### [Text provided]
[Begin]

Enabling "-Werror=format-security" by default

Mark Wielaard mjw at redhat.com
Wed Nov 20 21:03:48 UTC 2013


On Wed, 2013-11-20 at 23:15 +0530, Dhiru Kholia wrote:
> On 11/20/13 at 11:16am, David Smith wrote:
> > > On 11/20/13 at 09:27pm, Dhiru Kholia wrote:
> > > A list of packages which FTBFS is available at,
> > >
> > > http://people.fedoraproject.org/~halfie/rebuild-logs.txt
> >
> > Looking at the list, I see several (~17) packages with errors of the form:
> >
> > error: -Wformat-security ignored without -Wformat [-Werror=format-security]
> >
> > Which is an error, but not exactly what you are trying to catch. Got any
> > ideas on what is going on here?
> 
> Hi David,
> 
> Excellent catch! I took a quick look and it seems that these packages
> are trying to use custom compilation flags.

[End]

### [Dataset records]

[Begin]

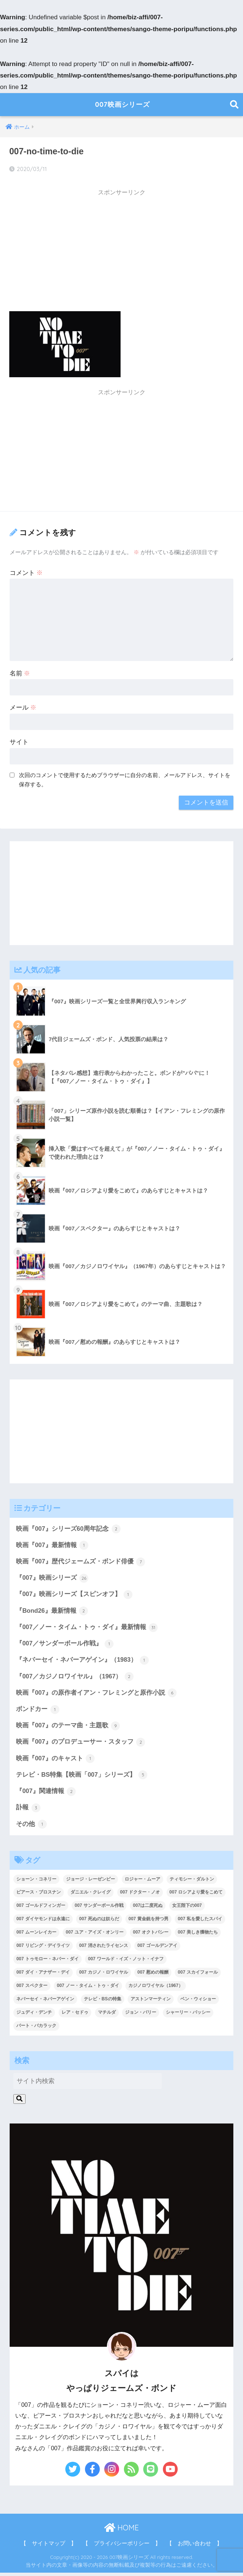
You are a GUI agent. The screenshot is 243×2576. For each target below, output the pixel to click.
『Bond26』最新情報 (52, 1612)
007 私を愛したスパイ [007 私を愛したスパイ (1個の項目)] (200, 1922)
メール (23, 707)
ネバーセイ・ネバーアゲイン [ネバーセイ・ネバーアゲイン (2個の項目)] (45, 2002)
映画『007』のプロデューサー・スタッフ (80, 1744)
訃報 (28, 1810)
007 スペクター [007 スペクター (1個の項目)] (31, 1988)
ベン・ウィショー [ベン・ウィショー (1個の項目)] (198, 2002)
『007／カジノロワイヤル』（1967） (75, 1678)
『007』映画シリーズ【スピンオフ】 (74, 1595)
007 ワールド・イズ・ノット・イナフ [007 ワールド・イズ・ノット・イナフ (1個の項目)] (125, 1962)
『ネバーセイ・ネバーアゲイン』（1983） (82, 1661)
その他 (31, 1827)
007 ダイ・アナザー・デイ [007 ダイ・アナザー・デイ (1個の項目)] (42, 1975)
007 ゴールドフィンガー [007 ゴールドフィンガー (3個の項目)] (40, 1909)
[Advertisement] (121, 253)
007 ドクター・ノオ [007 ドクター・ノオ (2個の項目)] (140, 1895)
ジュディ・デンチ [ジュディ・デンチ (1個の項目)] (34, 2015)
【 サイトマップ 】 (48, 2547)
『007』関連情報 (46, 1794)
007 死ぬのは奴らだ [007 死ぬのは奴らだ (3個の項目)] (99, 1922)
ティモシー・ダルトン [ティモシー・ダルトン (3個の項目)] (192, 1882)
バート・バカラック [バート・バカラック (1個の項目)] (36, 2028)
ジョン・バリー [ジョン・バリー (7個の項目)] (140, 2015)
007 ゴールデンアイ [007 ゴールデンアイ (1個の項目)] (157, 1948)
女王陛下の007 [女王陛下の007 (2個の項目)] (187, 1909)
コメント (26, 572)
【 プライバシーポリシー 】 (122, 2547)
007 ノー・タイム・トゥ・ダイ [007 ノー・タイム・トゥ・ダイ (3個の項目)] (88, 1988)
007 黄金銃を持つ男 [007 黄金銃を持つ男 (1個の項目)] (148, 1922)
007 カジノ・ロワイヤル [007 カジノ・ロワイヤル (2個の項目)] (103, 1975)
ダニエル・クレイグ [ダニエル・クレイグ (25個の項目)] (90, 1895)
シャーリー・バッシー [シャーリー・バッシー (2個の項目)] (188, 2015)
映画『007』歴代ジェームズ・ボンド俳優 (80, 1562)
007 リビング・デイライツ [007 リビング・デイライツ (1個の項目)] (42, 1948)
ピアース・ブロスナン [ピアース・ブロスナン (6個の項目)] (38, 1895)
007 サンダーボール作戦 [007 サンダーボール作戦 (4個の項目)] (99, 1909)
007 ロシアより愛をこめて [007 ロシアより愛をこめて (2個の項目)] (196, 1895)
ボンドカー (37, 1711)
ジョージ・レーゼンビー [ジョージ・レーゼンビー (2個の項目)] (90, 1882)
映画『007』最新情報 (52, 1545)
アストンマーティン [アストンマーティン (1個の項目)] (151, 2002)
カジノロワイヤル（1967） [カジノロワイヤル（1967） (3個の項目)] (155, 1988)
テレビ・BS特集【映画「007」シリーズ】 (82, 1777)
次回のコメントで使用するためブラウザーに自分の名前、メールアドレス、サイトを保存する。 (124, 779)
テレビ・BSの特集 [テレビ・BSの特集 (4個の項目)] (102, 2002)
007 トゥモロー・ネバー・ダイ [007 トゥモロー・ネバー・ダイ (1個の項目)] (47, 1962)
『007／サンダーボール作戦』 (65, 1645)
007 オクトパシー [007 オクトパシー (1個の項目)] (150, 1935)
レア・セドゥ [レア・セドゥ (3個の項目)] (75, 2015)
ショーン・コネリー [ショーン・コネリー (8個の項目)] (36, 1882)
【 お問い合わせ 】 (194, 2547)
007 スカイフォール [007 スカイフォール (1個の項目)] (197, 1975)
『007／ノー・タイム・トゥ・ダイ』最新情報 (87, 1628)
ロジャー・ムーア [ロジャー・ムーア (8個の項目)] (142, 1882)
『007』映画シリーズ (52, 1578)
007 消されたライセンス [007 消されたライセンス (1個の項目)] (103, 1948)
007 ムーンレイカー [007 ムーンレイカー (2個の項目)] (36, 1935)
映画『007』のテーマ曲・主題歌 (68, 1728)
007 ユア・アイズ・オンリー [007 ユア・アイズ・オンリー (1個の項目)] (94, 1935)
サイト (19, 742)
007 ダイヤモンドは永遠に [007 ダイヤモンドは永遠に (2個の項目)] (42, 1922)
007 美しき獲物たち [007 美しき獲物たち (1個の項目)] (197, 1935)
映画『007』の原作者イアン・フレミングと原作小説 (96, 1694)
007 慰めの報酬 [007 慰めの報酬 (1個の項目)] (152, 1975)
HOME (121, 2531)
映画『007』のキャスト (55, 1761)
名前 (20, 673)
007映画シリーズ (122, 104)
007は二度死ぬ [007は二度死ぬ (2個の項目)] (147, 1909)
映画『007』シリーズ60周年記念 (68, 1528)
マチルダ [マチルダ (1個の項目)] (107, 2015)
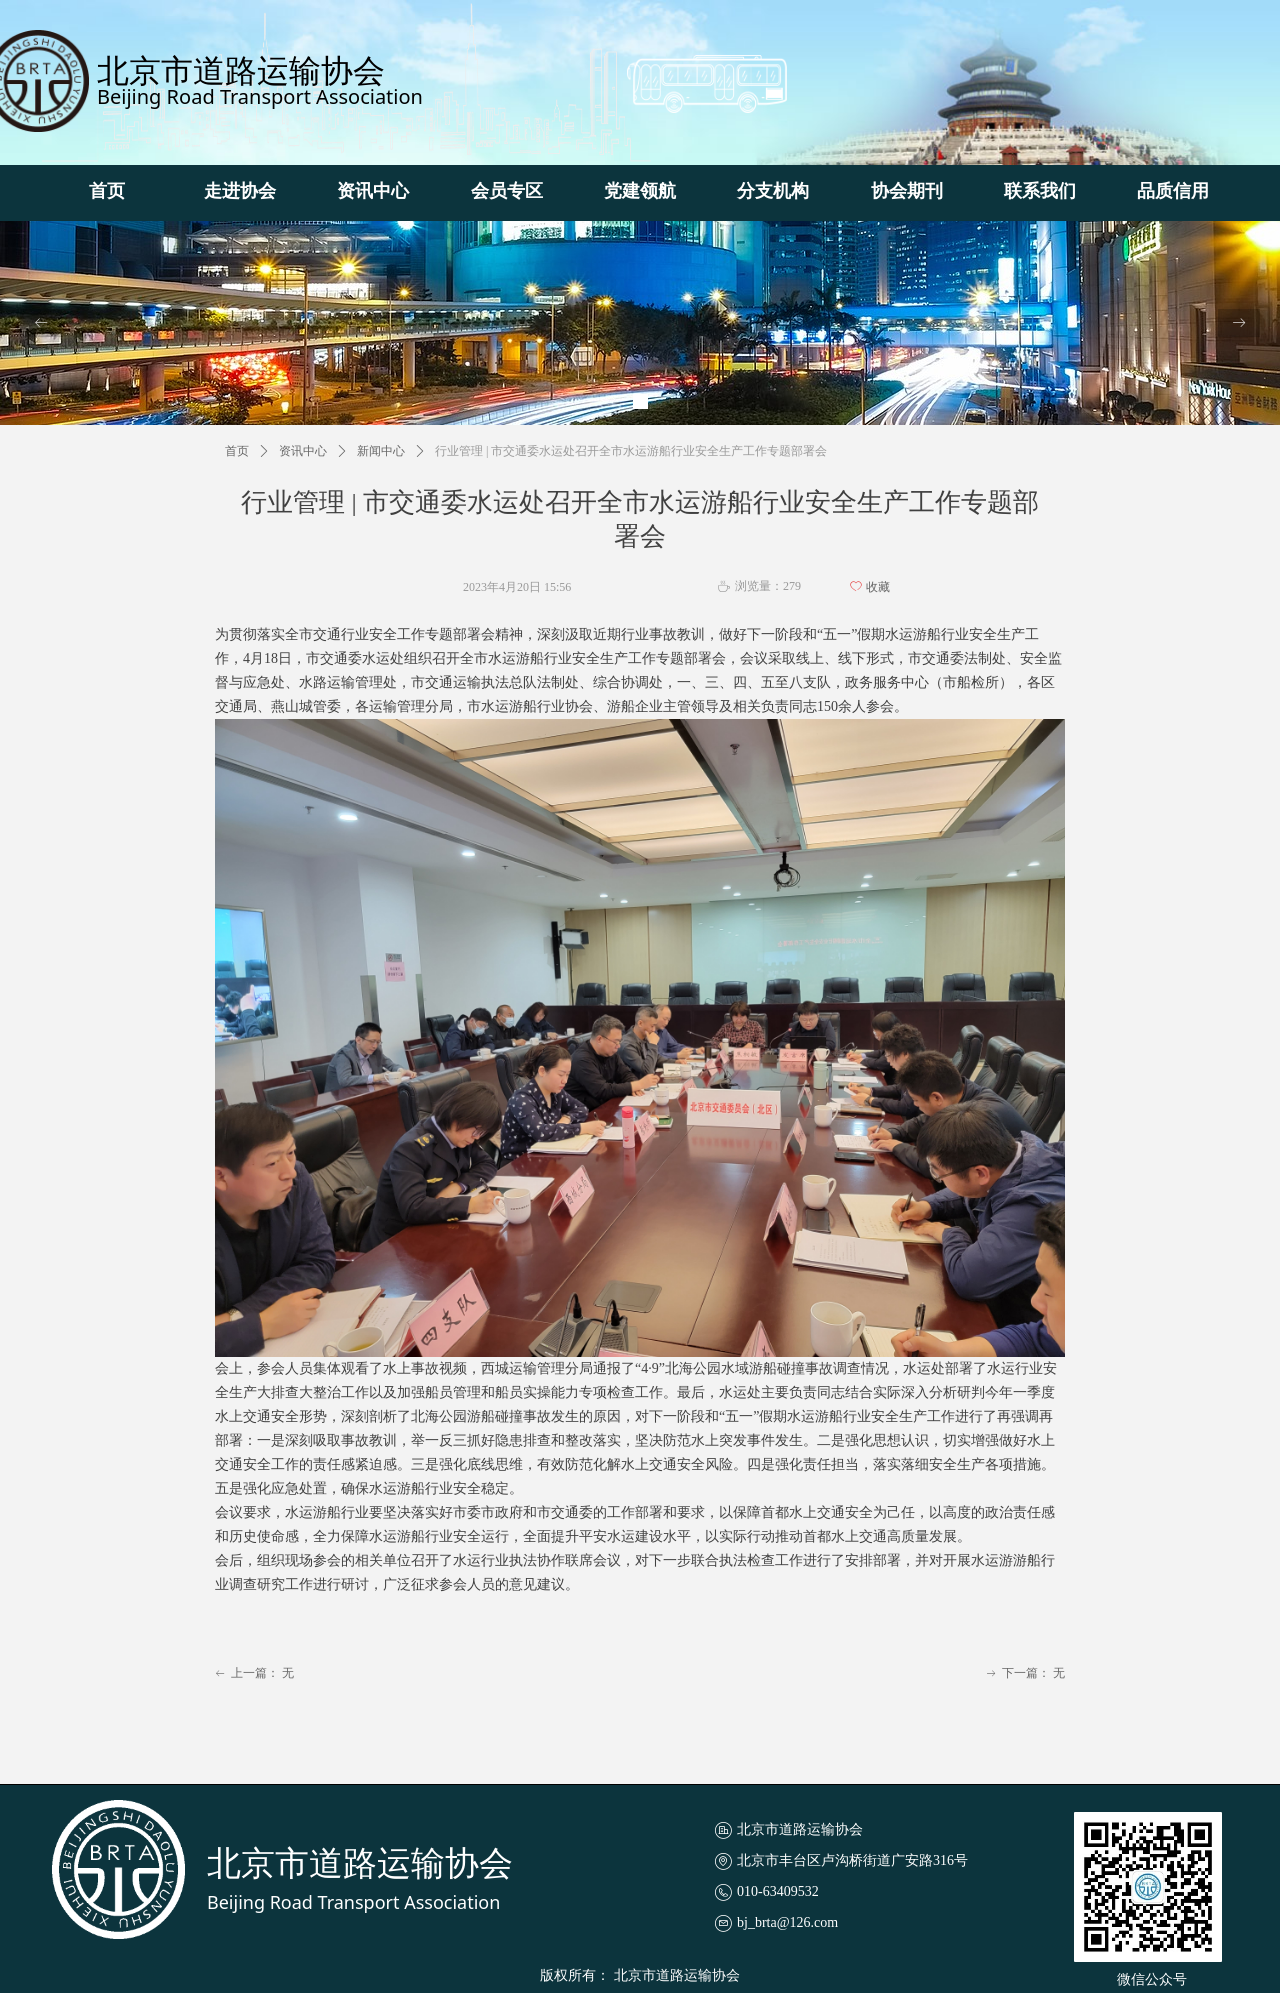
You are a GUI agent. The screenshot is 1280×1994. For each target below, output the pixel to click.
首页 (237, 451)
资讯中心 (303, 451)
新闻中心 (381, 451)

[End]

### [The task]
Please return, word for word, the part of the mailing-list message on format-security errors that begins with the words containing "On Wed, 2013-11-20" and ends with "going on here?". Answer using only the mailing-list message and nothing else.

### [Result of the task]
On Wed, 2013-11-20 at 23:15 +0530, Dhiru Kholia wrote:
> On 11/20/13 at 11:16am, David Smith wrote:
> > > On 11/20/13 at 09:27pm, Dhiru Kholia wrote:
> > > A list of packages which FTBFS is available at,
> > >
> > > http://people.fedoraproject.org/~halfie/rebuild-logs.txt
> >
> > Looking at the list, I see several (~17) packages with errors of the form:
> >
> > error: -Wformat-security ignored without -Wformat [-Werror=format-security]
> >
> > Which is an error, but not exactly what you are trying to catch. Got any
> > ideas on what is going on here?